(Required action) Below are the records; tally the lines that include "screenshot" and report only the total.

(The data)
──────

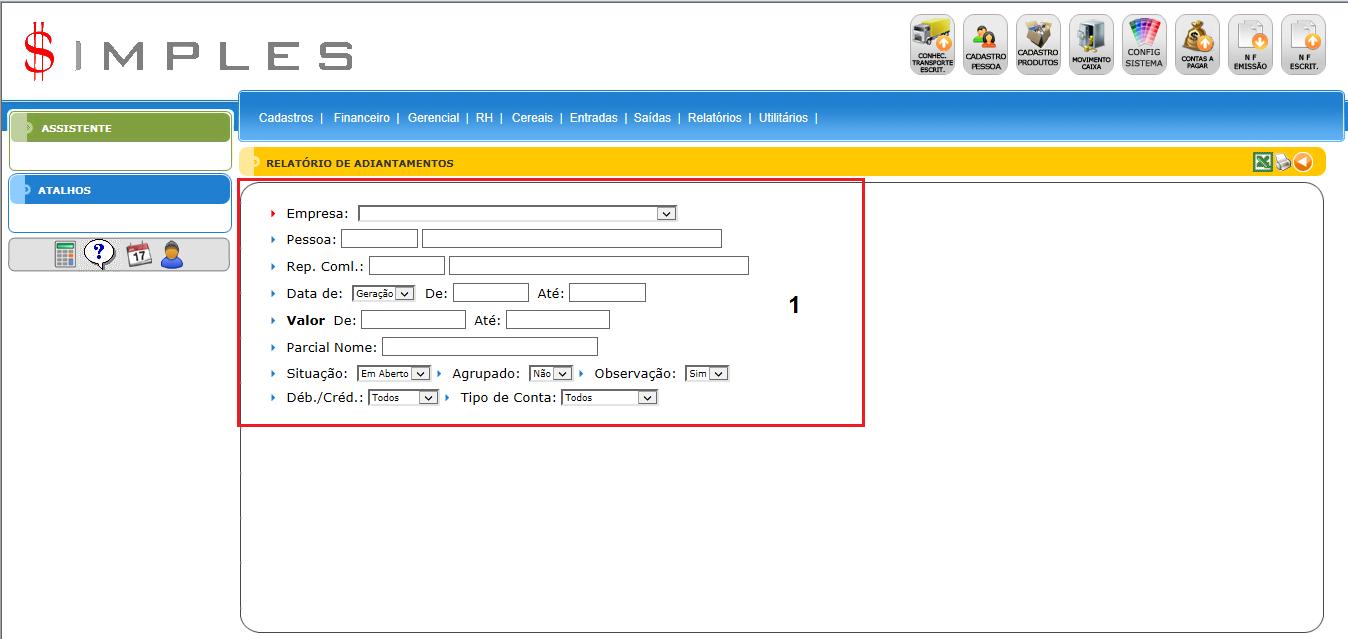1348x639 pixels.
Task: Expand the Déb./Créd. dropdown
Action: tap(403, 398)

──────

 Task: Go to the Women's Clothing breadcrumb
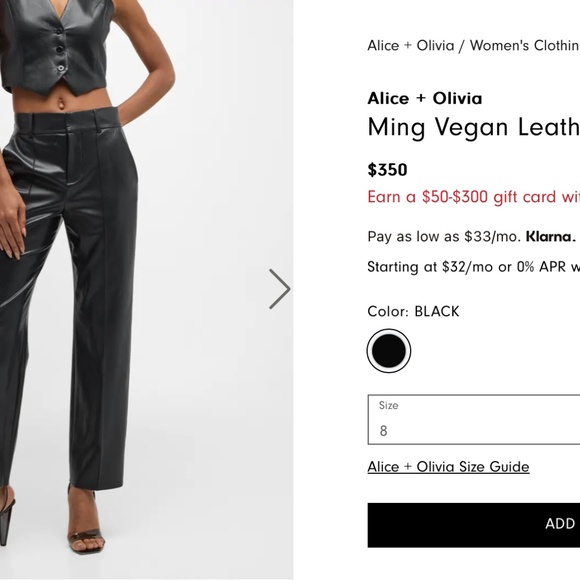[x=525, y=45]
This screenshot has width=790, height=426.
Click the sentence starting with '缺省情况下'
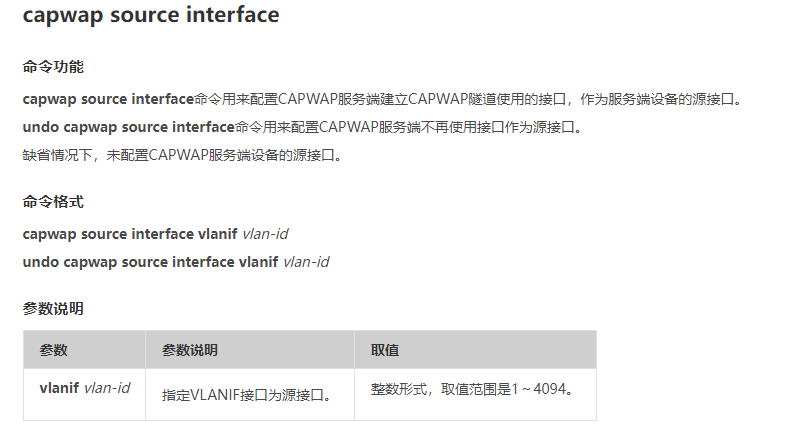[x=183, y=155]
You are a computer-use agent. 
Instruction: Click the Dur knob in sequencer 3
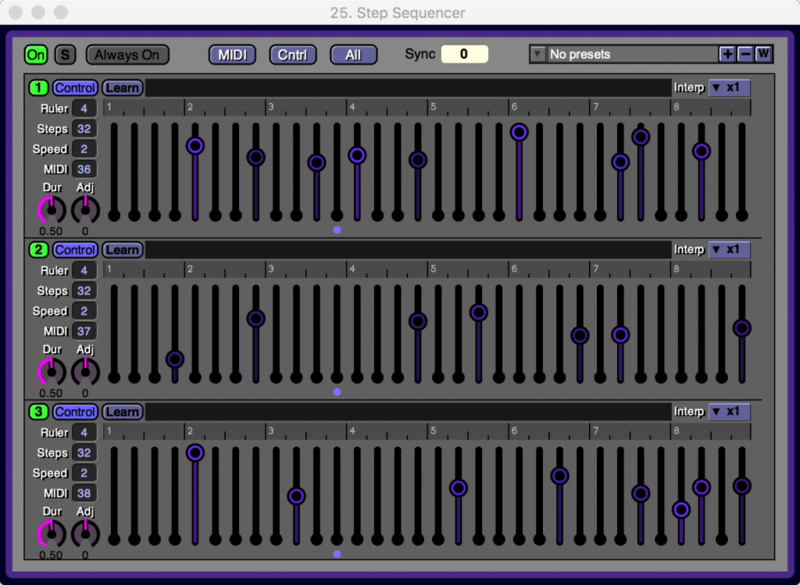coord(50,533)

──────

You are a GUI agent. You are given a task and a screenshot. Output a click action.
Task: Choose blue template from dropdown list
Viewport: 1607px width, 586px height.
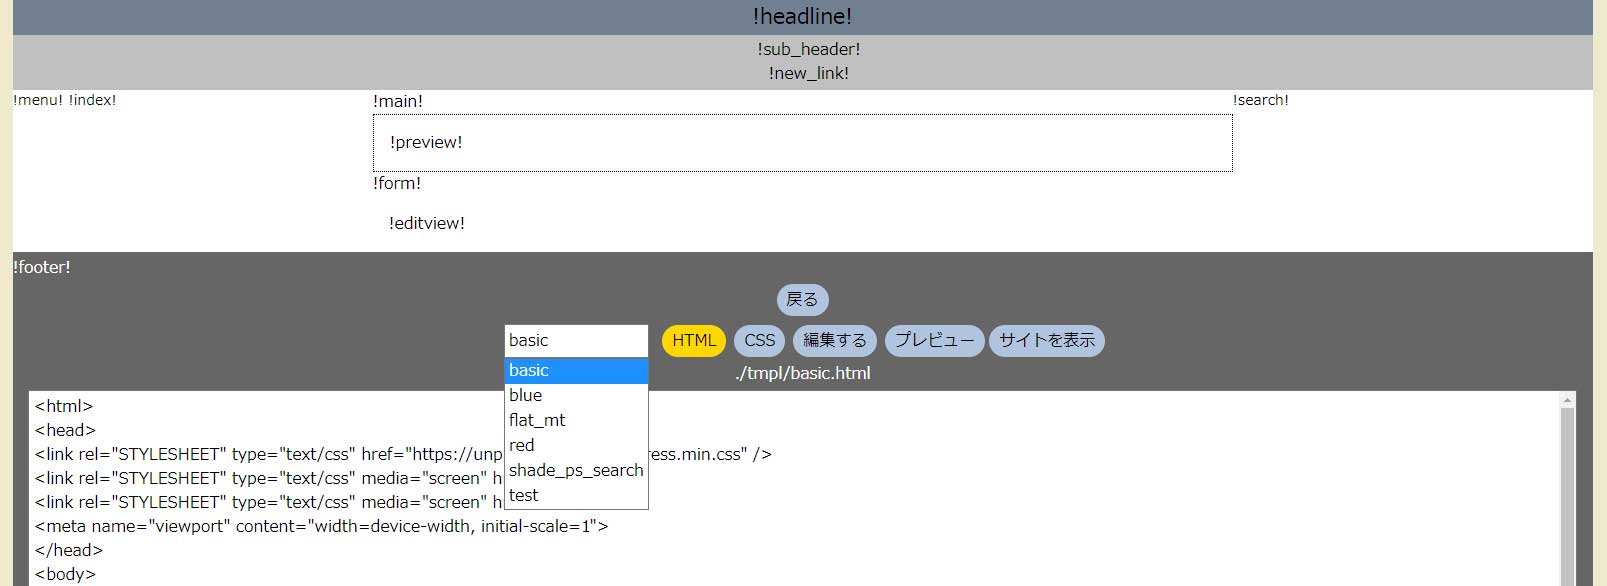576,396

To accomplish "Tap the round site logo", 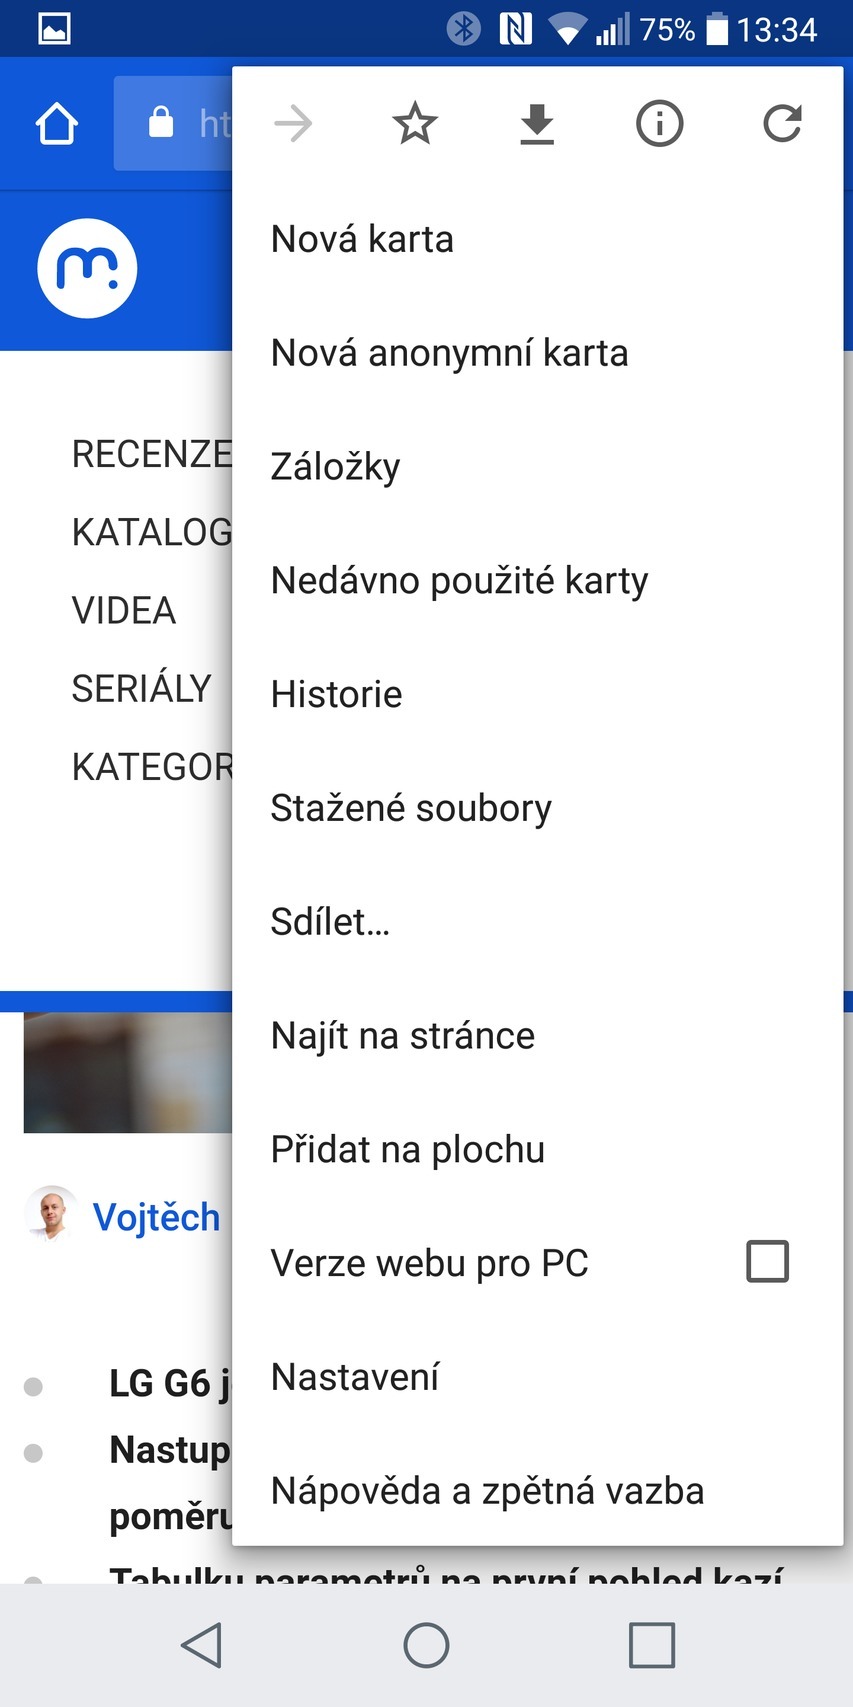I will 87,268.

──────

(Answer space) 2